О том, как его чуть не сожгли, о Юзефе никому не рассказал Ешуа. Да и какой смысл рассказывать? Положим, поймают и осудят. Ну и что? Разве он один такой? Всех не переловишь и в холодную не запрешь. Растрезвонишь и только пример подашь: выходите, мол, на дорогу, привязывайте к сосне, подкладывайте хворост.

И все же всякий раз входя в корчму, Ешуа взглядом окидывал столы и искал того, кто чуть не отправил его в зажаренном виде к праотцам. Глянет, бывало, на ораву пьяных и вздрогнет: все… все до единого Юзефы!..

С помощью урядника Ешуа купил ружье и теперь, отправляясь в Ковно, всегда клал его под сиденье. Правда, обращаться с ним он не умел, и Нестерович не без ехидства успокаивал его:

– Если не убьют, научишься.

Он, конечно, мог отправить в Ковно сына, но тот слег. И потом: пусти его в город – через неделю вернется, деньги не на дело потратит, а на разные шалости. Поставит во дворе винокурни лошадей и – к девкам. Таких дураков они там на Виленской улице до нитки обирают. Ешуа уже раз привозил его оттуда… Высек кнутом и привез – хорошо еще стыдной хворью не наградили.

Оставалась еще Морта. Ей можно доверить все: и груз, и фуру, и даже корчму, девка она мозговитая, сноровистая, аккуратная, по субботам и праздникам сама торгует, всю выручку до последнего гроша отдает, ничего не утаивает. Будь Морта еврейка, и за невестку вполне бы сошла, и внуков бы ему, Ешуа, целую кучу народила. Господи милосердный, зачем ты придумал столько всяких племен? Мало тебе было одного племени – человеков? Жили бы на свете не немцы, не русские, не литовцы, не евреи, а человеки, жили бы и славу тебе возносили, господи!.. Неужели для того, чтобы это понять, надо быть не богом, а корчмарем?

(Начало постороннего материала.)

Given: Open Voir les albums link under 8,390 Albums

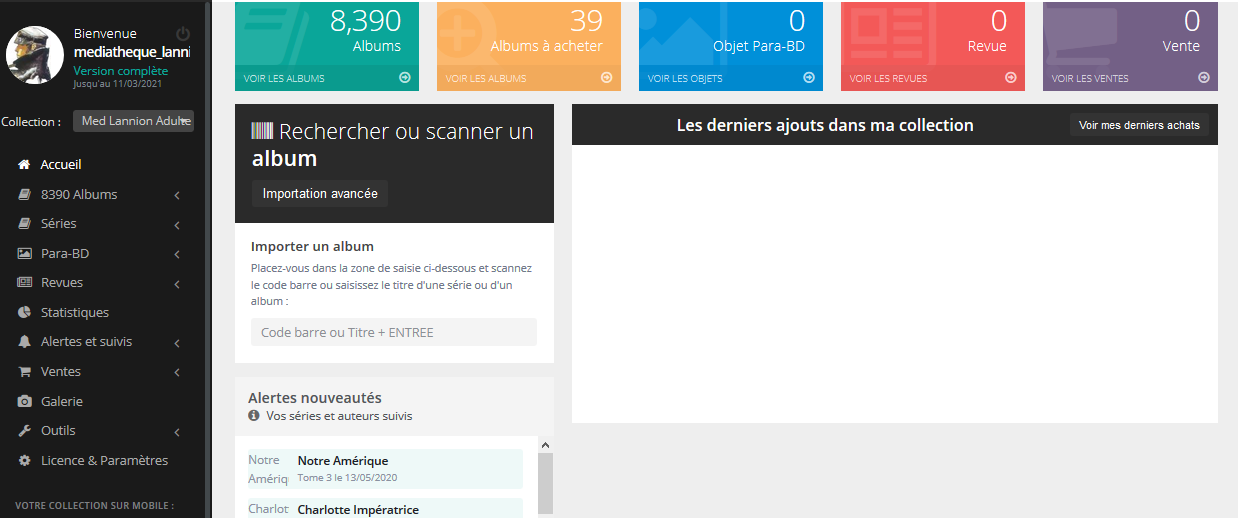Looking at the screenshot, I should [x=284, y=78].
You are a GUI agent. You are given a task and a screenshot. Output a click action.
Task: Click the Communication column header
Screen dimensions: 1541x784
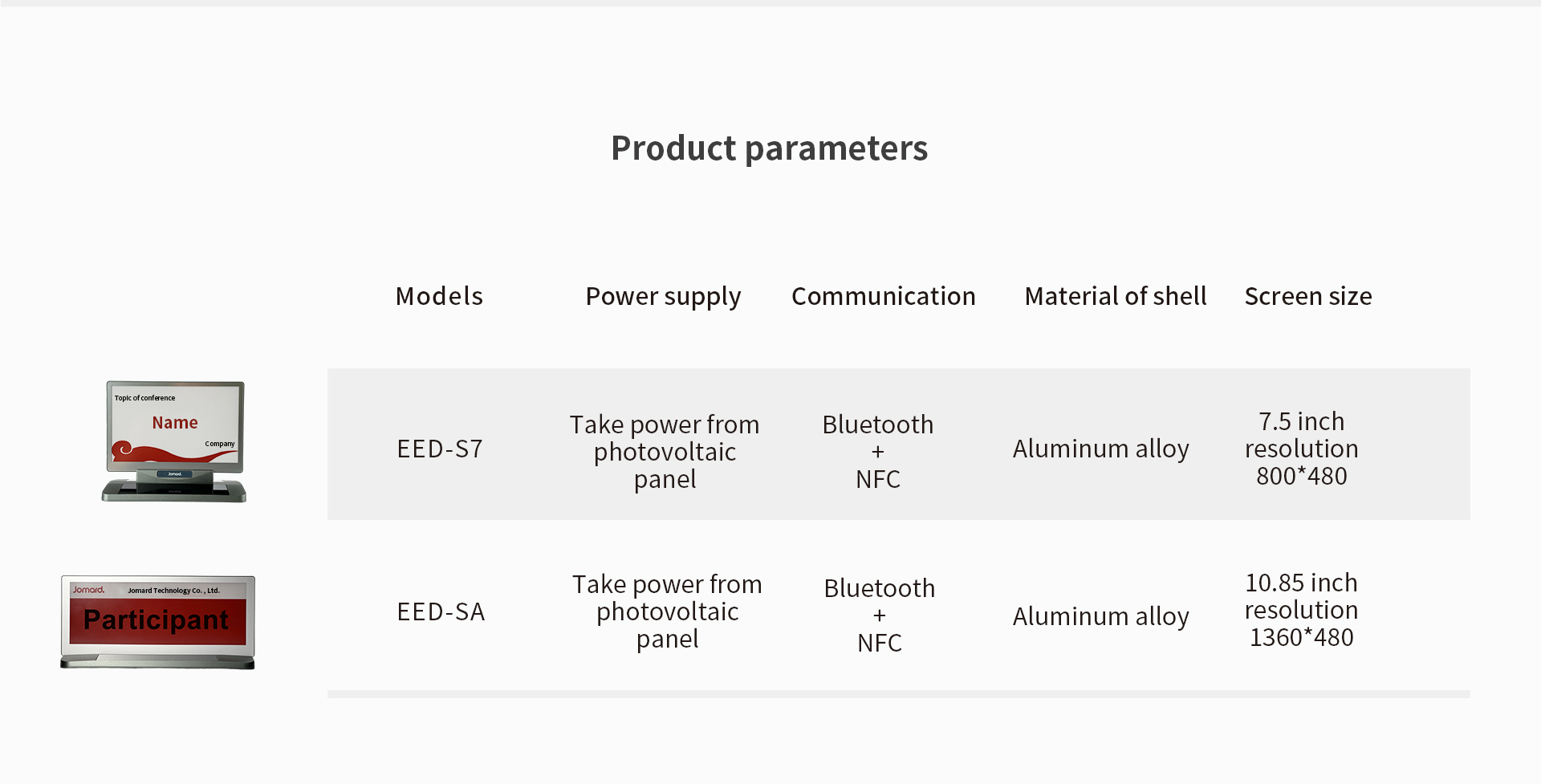click(x=883, y=296)
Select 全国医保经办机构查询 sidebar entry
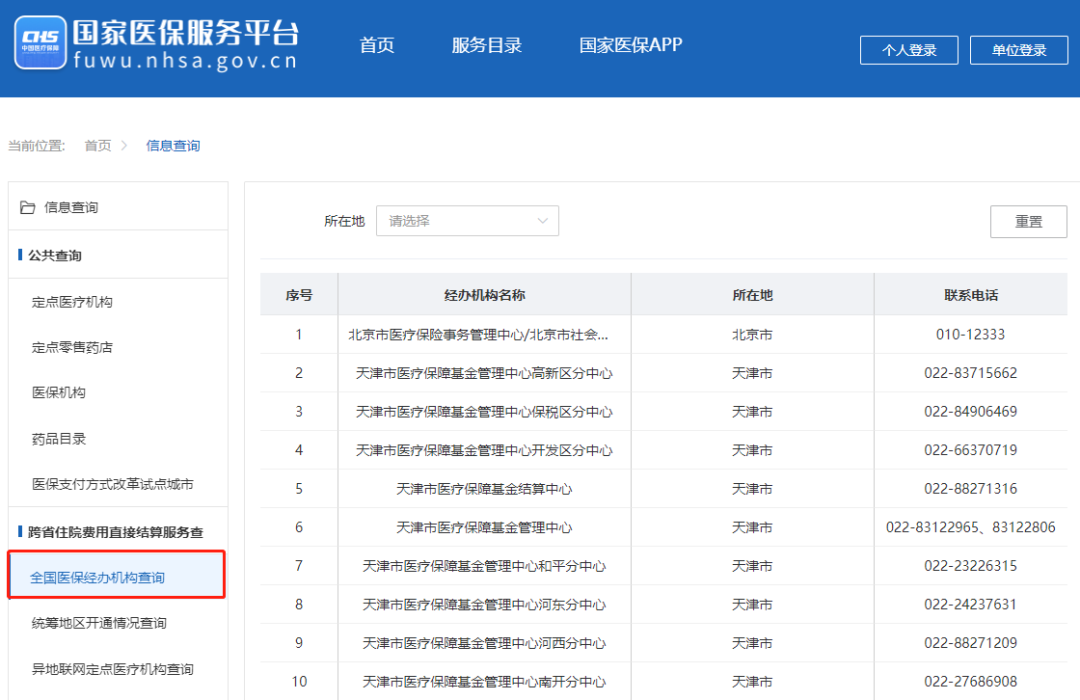Viewport: 1080px width, 700px height. [x=98, y=577]
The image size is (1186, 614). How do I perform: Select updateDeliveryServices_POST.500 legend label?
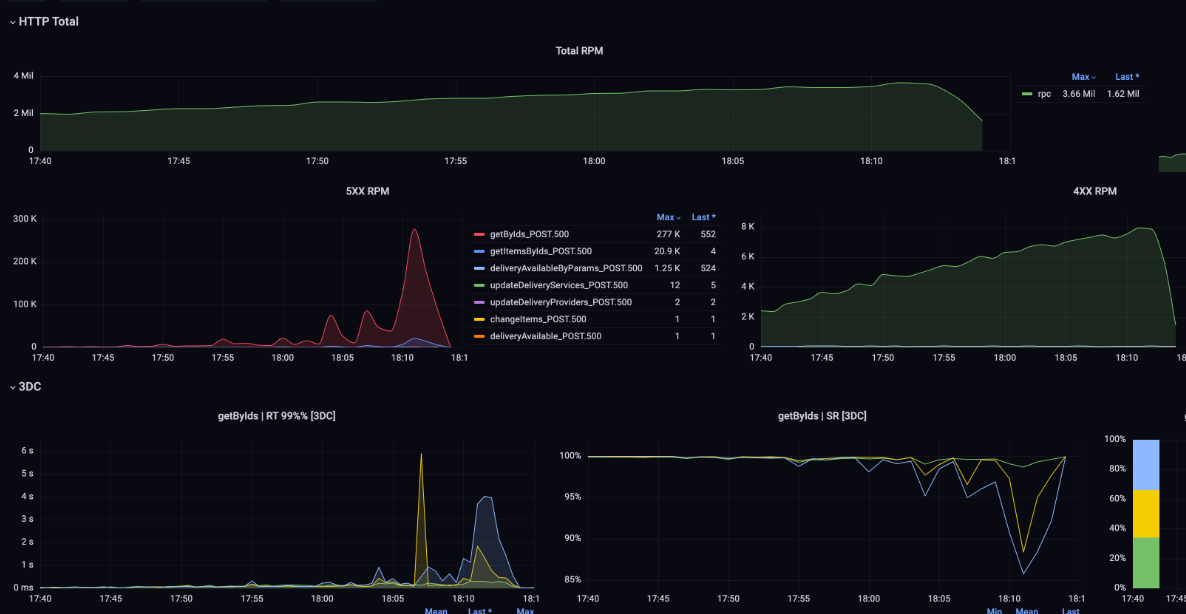[560, 285]
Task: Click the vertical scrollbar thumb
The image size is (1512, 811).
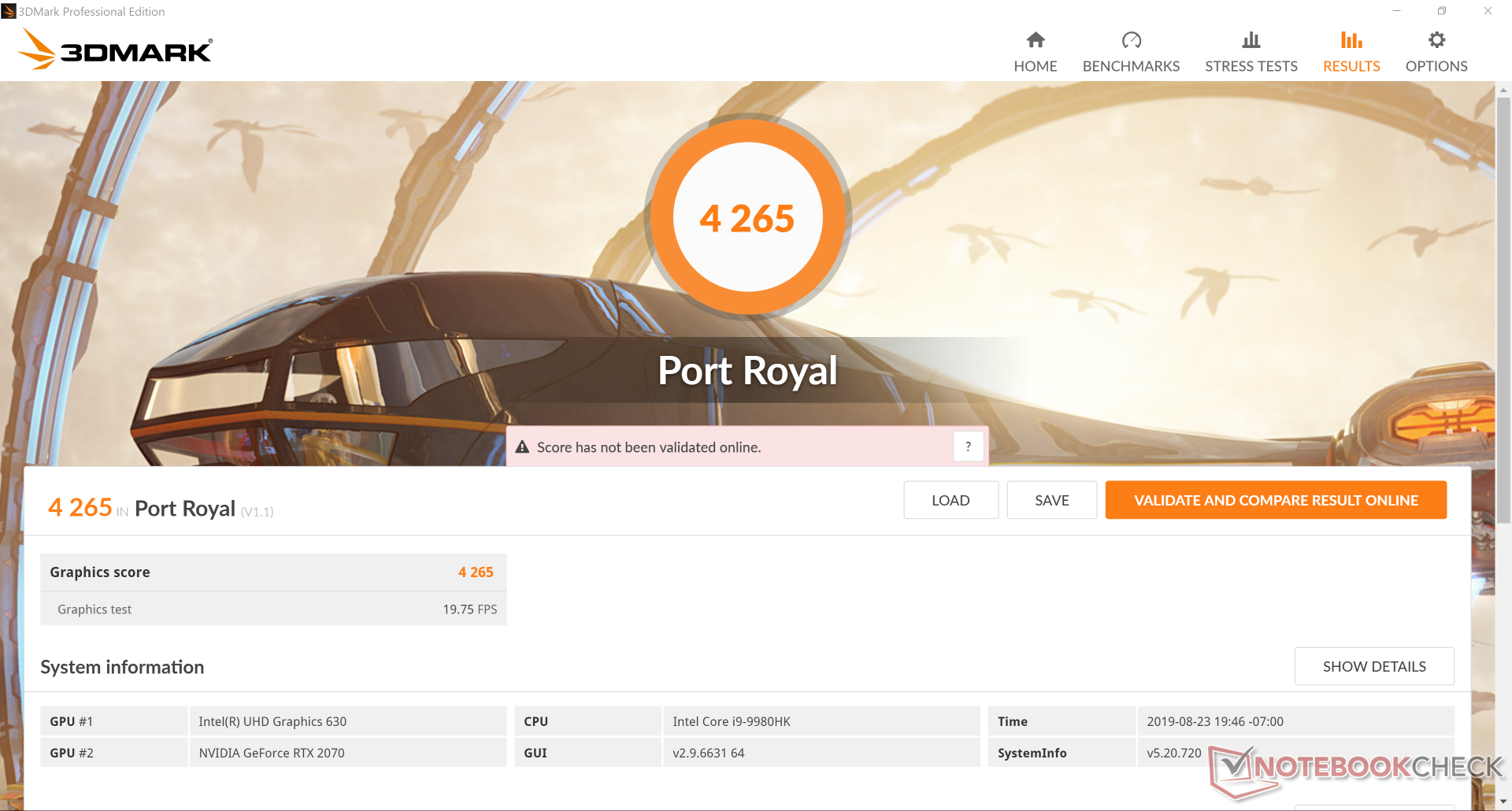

Ешуа брал Морту с собой в дорогу потому, что с ней было спокойней, чем с ружьем. На бабу, к тому же христианку, не нападут, особенно если еще приоденется, как старуха. Кто на старую позарится? Корчмарь зарывался в сено, под мерный скрип колес засыпал и просыпался только дома, в местечке, Морта тормошила его и приговаривала:

– Хозяин! Приехали!

– Слава богу! Слава богу! – лопотал, бывало, сонный Ешуа.

– И богу слава, и лошадям, – говорила Морта, распрягая их и похлопывая по холкам.

На обратном пути Морта, бывало, рассказывала о своей деревне, об отце, обладавшем недюжинной силой, о братьях-близнецах – Пятрасе и Повиласе, названных в честь апостолов, и спрашивала Ешуа о Сибири.

– Где она?

– Далеко, – отвечал корчмарь.

– А сколько туда добираться?

– Не знаю, – увертывался корчмарь. – Пешком не дойти, а лошадей у тебя нет.

– Когда-нибудь, хозяин, своих отдадите… Или за столько лет не заслужила?..

– Заслужила, заслужила, – ерзал корчмарь. – Но чтобы добраться туда не пара нужна, а шестерка…

– Мне и пары хватит, – стояла на своем Морта.

– Положим, отдам тебе своих кляч, положим, туда доберешься – что же ты там делать будешь?

– Отцу помогать… братьям…

– А если их давно в живых нет – что тогда?

– Тогда мертвым помогать буду.

– А чем помочь мертвым?

– Умереть рядом с ними… А то помру в корчме, и закопают меня где-нибудь на пустыре, как корову… кому такая нужна…

– Какая?

– Ничья… Ни наша, ни ваша… Уж лучше Сибирь…

…Сегодня Ешуа возвращался домой один. Фура была доверху нагружена водкой, и лошади шли медленно, странно косясь друг на друга, чего с ними раньше никогда не бывало, и в сердце закрадывалась какая-то смутная и жаркая тревога. Ешуа даже расстегнул ворот рубахи, почесал волосатую грудь и носком башмака уперся в ружье. Но вокруг было тихо. Поздние летние сумерки лениво опускались на лес, чуткий и, как всегда, полный таинственных шорохов.

До местечка было еще верст десять, пятнадцать. То ли от тревоги, то ли от обильного обеда у Симхе Вильнера Ешуа вдруг скрутило. Он отпустил вожжи, схватился за живот и стал бессмысленно мять его, стараясь унять колики. Но боль не улеглась, а усилилась, перекинулась куда-то в пах, и корчмарь крикнул: «Тпру!»

Он шмыгнул в лес, быстро снял штаны и примостился под мохнатой елью. Неужели от Семена заразился, подумал он, глядя себе под ноги, на мох, на растревоженную желтой струйкой мочи букашку.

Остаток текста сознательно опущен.